Work to complete: What is needed is every line of the data that includes the word "Given". Please copy each one.

Material provided START

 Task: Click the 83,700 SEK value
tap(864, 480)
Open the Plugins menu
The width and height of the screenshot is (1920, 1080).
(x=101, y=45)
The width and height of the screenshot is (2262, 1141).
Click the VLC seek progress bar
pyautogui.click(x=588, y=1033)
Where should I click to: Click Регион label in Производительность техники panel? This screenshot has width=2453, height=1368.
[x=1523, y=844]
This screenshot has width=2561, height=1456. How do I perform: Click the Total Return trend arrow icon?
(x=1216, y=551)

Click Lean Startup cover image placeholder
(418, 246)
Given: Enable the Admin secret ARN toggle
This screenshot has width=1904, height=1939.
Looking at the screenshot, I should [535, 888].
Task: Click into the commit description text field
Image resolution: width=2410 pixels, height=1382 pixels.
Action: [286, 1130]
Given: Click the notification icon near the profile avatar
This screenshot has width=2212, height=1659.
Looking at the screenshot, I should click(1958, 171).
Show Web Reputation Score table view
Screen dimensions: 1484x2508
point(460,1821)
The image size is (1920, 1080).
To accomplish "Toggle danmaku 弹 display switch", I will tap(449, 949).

Material provided END

Answer to the exercise:
Given: Enable the Admin secret ARN toggle
Given: Click the notification icon near the profile avatar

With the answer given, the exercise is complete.